* About this exercise
Answer with one number: the count of lines in the listing below that hold the word "arrow".

* Data records
###
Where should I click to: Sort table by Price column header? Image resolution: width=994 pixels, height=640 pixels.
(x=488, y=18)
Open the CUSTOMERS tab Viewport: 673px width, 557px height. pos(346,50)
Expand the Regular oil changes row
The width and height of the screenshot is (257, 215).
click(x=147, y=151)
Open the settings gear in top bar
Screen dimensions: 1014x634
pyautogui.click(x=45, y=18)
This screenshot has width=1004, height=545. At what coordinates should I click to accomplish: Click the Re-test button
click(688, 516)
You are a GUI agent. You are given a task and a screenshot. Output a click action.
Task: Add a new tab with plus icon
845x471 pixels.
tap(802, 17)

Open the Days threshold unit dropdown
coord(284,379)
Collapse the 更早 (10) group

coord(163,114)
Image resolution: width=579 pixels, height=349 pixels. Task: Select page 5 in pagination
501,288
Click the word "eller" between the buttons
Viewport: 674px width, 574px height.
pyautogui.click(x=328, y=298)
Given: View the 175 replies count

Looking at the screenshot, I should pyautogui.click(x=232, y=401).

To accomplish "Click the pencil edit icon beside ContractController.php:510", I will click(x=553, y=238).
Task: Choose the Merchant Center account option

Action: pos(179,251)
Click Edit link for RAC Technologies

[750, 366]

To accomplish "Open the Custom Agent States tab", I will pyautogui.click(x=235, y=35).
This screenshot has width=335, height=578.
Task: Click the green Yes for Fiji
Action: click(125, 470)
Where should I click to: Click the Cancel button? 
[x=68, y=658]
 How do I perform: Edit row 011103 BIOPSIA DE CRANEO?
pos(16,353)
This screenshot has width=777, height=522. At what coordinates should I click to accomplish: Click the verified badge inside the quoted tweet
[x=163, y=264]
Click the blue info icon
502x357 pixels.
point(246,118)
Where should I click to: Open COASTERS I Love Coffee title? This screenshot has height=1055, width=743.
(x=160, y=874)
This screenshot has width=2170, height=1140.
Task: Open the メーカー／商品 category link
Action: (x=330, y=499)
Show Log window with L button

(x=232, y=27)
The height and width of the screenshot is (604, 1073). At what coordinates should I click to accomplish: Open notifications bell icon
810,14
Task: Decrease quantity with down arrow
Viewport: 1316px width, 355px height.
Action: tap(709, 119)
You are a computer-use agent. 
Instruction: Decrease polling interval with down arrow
###
* Written solution
2